■ **Assignment**
Repeat exactly the lines that run from the one containing "This screenshot has width=1000, height=600." to the end of the data, and leave out all others.

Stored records
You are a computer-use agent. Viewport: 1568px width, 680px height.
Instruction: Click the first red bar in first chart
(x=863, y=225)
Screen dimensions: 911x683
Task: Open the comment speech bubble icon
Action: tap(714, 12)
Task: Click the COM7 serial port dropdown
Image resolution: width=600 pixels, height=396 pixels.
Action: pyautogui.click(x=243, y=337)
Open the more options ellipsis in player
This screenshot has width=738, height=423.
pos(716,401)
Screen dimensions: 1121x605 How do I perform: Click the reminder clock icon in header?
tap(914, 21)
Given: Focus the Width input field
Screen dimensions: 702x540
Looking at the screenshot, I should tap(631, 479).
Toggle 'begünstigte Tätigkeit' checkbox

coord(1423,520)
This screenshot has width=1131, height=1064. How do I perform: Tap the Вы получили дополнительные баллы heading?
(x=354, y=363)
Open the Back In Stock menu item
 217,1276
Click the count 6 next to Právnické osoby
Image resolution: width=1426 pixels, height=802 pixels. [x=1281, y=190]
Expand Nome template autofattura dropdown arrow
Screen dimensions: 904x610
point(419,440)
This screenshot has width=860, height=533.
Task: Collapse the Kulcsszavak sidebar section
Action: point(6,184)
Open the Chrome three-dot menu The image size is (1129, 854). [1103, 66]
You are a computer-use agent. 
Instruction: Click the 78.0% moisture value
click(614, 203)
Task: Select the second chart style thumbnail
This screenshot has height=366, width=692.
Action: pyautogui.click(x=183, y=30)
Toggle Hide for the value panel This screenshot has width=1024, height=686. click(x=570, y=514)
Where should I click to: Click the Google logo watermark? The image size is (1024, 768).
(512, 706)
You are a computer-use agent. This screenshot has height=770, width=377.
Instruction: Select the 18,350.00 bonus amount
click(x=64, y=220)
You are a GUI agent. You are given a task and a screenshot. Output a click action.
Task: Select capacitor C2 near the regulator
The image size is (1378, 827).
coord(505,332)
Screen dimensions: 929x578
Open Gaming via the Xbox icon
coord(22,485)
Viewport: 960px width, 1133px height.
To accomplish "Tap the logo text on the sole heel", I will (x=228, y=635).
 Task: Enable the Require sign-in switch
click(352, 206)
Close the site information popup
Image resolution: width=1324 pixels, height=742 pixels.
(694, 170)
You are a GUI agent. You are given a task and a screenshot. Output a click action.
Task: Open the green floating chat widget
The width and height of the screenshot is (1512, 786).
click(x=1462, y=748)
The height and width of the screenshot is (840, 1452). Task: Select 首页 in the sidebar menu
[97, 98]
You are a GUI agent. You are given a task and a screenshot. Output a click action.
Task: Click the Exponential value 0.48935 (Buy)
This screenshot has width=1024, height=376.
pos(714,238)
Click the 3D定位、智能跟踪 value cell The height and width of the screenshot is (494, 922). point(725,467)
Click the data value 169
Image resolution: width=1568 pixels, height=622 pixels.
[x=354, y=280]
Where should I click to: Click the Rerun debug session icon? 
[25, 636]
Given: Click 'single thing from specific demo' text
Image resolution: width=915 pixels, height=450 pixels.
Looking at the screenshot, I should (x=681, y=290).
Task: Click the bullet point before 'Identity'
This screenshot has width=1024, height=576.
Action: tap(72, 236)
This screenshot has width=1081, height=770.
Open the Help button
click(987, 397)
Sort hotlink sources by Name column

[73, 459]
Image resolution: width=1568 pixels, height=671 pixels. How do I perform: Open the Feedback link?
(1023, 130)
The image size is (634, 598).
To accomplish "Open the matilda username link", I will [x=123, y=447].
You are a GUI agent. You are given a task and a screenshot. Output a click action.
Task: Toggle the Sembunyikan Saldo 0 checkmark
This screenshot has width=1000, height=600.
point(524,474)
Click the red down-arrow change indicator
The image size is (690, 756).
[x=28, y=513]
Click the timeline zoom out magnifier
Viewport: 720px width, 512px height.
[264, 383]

■ **Result of the task**
This screenshot has width=1000, height=600.
point(524,474)
Click the red down-arrow change indicator
The image size is (690, 756).
[x=28, y=513]
Click the timeline zoom out magnifier
Viewport: 720px width, 512px height.
[264, 383]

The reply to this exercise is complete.